Peek escupió para quitarse una hebra de tabaco de la lengua.

—Todas las historias de tesoros son iguales —dijo.

—O sea, que tú no te la crees.

—Para nada.

Peek se apoyó en el respaldo y se dio el gusto de volver a encender la pipa y dar un par de chupadas en espera de los comentarios de Tom.

—Pues tengo que decirte que hablé con el hombre. Había encontrado algo serio, Ben.

Peek se encogió de hombros.

—¿Podría haber encontrado algo de valor, aparte del tesoro de El Capitán?

—Sí, claro; minerales y metales preciosos, allá arriba hay de todo. Eso si era prospector. A menos que fuera de los que buscan cerámica y excavan por las ruinas indias… ¿Te fijaste en su equipo?

—Lo llevaba en el burro. No había nada que llamase la atención.

Peek gruñó otra vez.

—Si era prospector, puede que encontrara uranio o moli. A veces aparece uranio en el estrato superior de la formación Chinle, que aflora en Tyrannosaur Canyon, Huckbay Canyon y por toda la zona baja de Joaquin. Yo a finales de los cincuenta estuve buscando uranio, pero no encontré nada. Claro que no tenía el instrumental necesario, contadores de centelleo y esas cosas…

—El nombre de Tyrannosaur Canyon ha salido ya dos veces en la conversación.

—Sí, es un cañón enorme con un millón de cañones tributarios, que cruza los Echo Badlands y se interna por las mesas. Antes allí se encontraba mucho uranio y moli.

—Hoy en día ¿el uranio vale algo?

—Solo si tienes un comprador privado en el mercado negro. El gobierno está claro que no lo compra. Ya tiene bastante.

—¿Lo podrían usar los terroristas?

Peek negó con la cabeza.

—Lo dudo. Haría falta un programa de enriquecimiento de miles de millones de dólares.
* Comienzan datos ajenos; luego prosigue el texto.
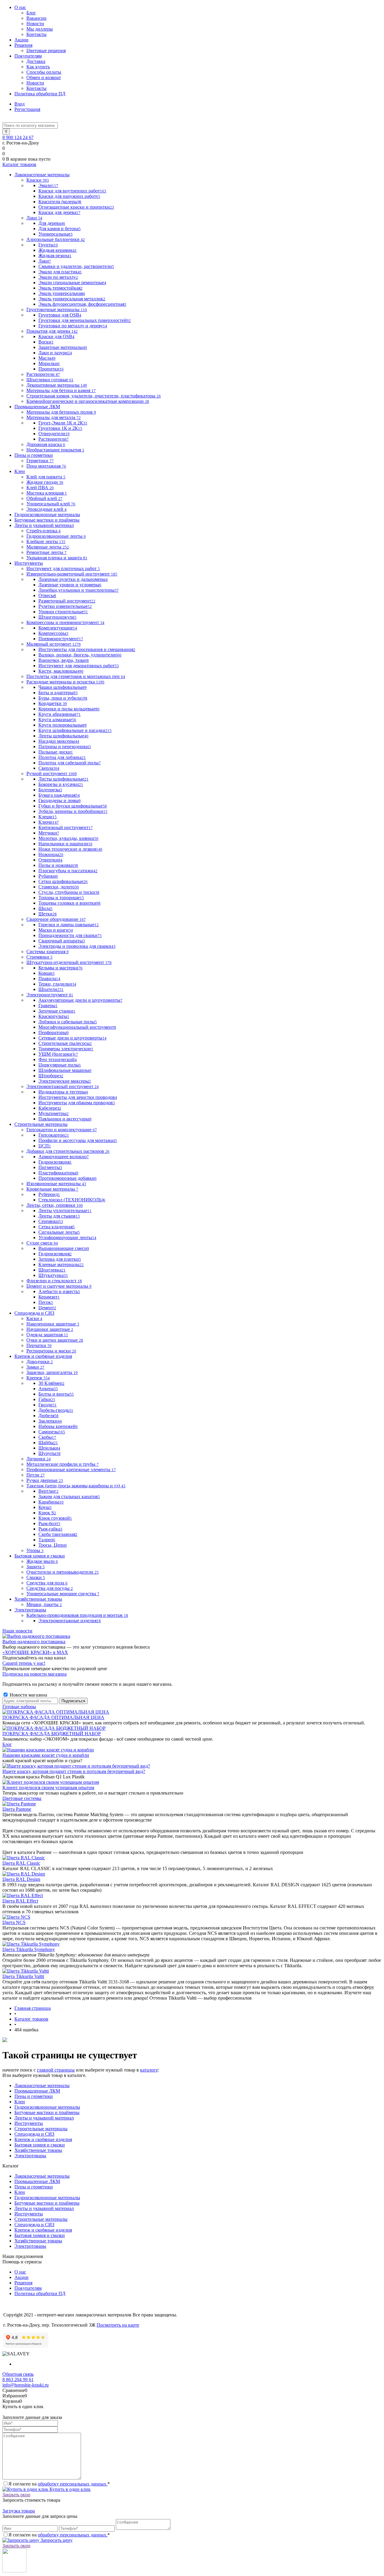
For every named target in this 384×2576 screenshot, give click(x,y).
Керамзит (49, 1296)
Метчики (48, 832)
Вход (19, 103)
—¿Y para hacer una bomba sucia?

—La torta amarilla y el uranio puro apenas tienen radiactividad. La idea de que el uranio es peligrosamente radiactivo es un error muy extendido.

—Lo otro que has dicho, el moli… ¿Qué es?

—Molibdeno. Arriba, al fondo de Tyrannosaur Canyon, hay algunos afloramientos de pórfido de traquiandesita del Oligoceno vinculado al molibdeno. Cuando subí encontré un poco de moli, pero ya habían saqueado el yacimiento, quedaba tan poco que no daba ni para llenar un orinal. Claro que podría haber más. Siempre hay más en algún sitio.

—¿Por qué se llama Tyrannosaur Canyon?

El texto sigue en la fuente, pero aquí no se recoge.